The tuberculosis disease caused by mycobacterium tuberculosis is still a global concern. To approach the emerging problem of upcoming resistant strains, various diagnostic methods are needed. Here, we present a pipeline capable of predicting mycobacteria resistances in an OS-independent, reproducible way.
- FastQ files of mycobacterium tuberculosis (illumina-sequenced short-read)
- The pointfinder database
- A table of gene loci to be investigated (names must be similar to the pointfinder DB)
- Several parameters in the config file
- A samples table, where the name of the sample and forward and reverse FastQ files are shown (see config/pep/samples.csv)
Create a new github repository using this workflow as a template. Clone the newly created repository to your local system, into the place where you want to perform the data analysis.
For mutation database, the pointfinder_db database was used (Johnsen et al. 2019 - https://bitbucket.org/genomicepidemiology/pointfinder_db/src/master/).
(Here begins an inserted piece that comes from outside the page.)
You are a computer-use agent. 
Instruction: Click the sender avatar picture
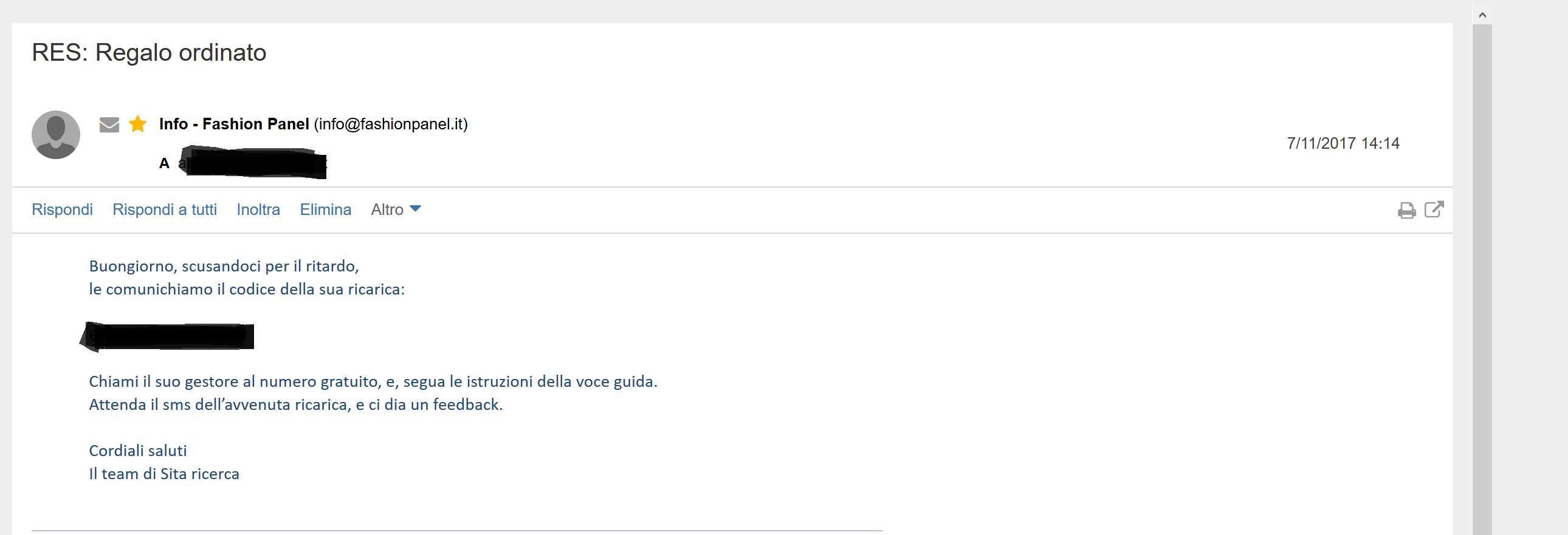click(x=56, y=134)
To parse this database, some changes were made. The changed database files are stored in a folder called database. Rename this folder to 'resources' to match the path configuration of the pipeline. Also, here a file called 'gene_loci.csv' can be found. This file specifies the loci which shall be investigated by the pipeline. If some changes to investigated loci are to be made, the name of the new locus must be present in the resistens-overview.txt database file from pointfinder.
After downloading the code, the FastQ files to be investigated can be moved to a folder in the same file structure as the Snakefile called data. The names of the samples as well as single single read names need to be written in samples.csv (/config/pep/samples.csv). If all reads should be considered, the config file (/config/config.yaml) parameter 'reducing' under reduce_reads should be “False".
MYCRes is a snakemake-based workflow. Therefore, the installation of this package is necessary to start it. We used snakemake version 7.18.2 in a conda environment. For that you can use:
conda create --name sm
conda activate sm
conda install -c bioconda snakemake
Start the workflow with the command "snakemake --cores all --use-conda" when you are in the same file structure as the Snakefile. A snakemake report.html file is created automatically in the results folder.
As an output, an interactive graphic shows all found resistance-causing mutations and coverage details on the mutation and the gene locus.